Зенкевич - единственный из акмеистов, кроме "лишнего", которого пощадила судьба. Я рада, что он не разделил общей участи. По-моему, он никогда в жизни не совершил ничего плохого и на зло не способен. Вялый, добродушный, мягкий, никакой, Мишенька Зенкевич твердо знает, что только неосторожность приводила людей к гибели, но даже не догадывается, что и сам бывал неосторожен, собирая автографы и вздыхая в одиночестве по погибшим друзьям, - ведь даже стены могли подслушать его вздохи... Его счастье, что этого не случилось. В последние годы он часто навещал Ахматову и даже раз принес ей цветочек. Он утешал ее своими рассказами, и она уговаривала меня узнать у Мишеньки все про "Цех" и акмеизм, а затем записать его путаные рассказы в должном порядке. Пусть это делают без меня - я не историк акмеизма. Думаю, что он может обойтись без истории.

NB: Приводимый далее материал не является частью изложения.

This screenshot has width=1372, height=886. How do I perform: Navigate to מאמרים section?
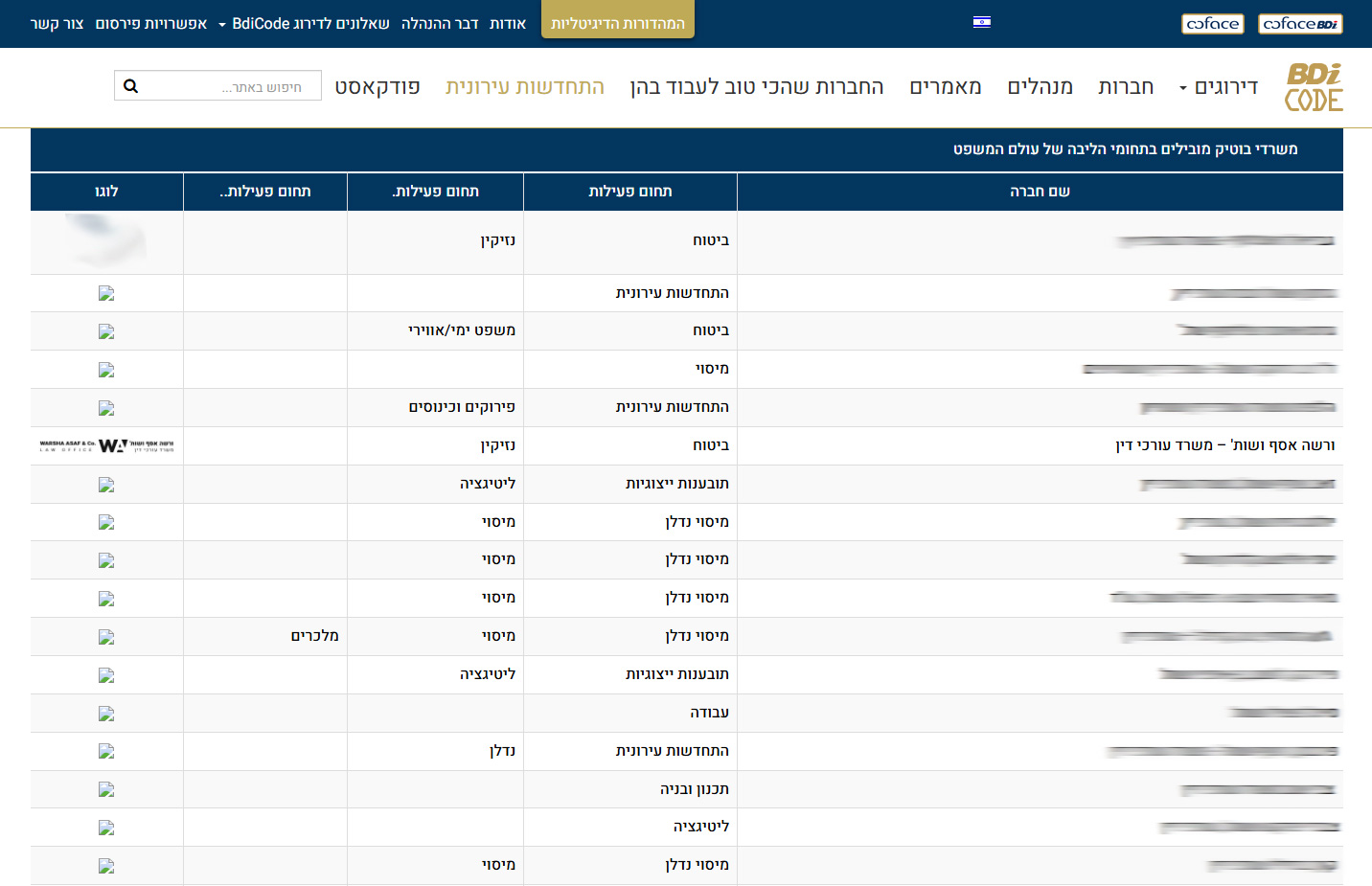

Горестная судьба Нарбута не связана с его принадлежностью к акмеистам. Он погиб вместе с толпами партийцев ранних призывов, почему-либо отколовшихся от главного течения, а попался на глаза в доме вдовы Багрицкого, сестры его жены. Сестры Суок считают, что дело было состряпано небезызвестным Тарсисом, одним из постоянных посетителей вдовьего салона. Вот, казалось бы, осторожность: только и ходил, что к вдове любимого советского поэта, но гибель подстерегала человека повсюду. Впрочем, уцелеть в положении Нарбута было почти невозможно - разве что только в яме в лесу, но ведь и леса прочесывались густым гребнем. Один из самых популярных рассказов тридцатых-сороковых годов выдает общую мечту честных советских людей: на Байкале в лощинке между горами жили старик со старухой, укрытые лесом, кустарником и горными вершинами. Они жили в таком уединении, что, по одним рассказам - в течение двадцати, по другим - тридцати лет, не видели ни одного человека "с большой земли". Экспедиция, которая случайно набрела на их избу, удивилась их блаженному неведенью и впервые сообщила им про войны и революцию. Я не верю в существование идиллической пары. Либо старики притворялись, либо их выдумали мечтатели, тосковавшие по уединенной жизни и тишине. Ведь врач Пастернака тоже мечтал жить плодами своих рук на отшибе и в тишине. Такое случается только в сказках и в воображении советских людей. Я тоже мечтала о таком, но всюду и везде хуторян находил фининспектор, раскулачиватель, организатор, разоблачитель и, наконец, уполномоченные великих органов порядка, которые сумели бы приобщить любого отшельника и столпника к нормальной деятельности на воле или за колючей проволокой... Нигде бы Нарбуту не спрятаться, хотя иррациональная случайность иногда спасала людей вернее, чем ложбинка в горах.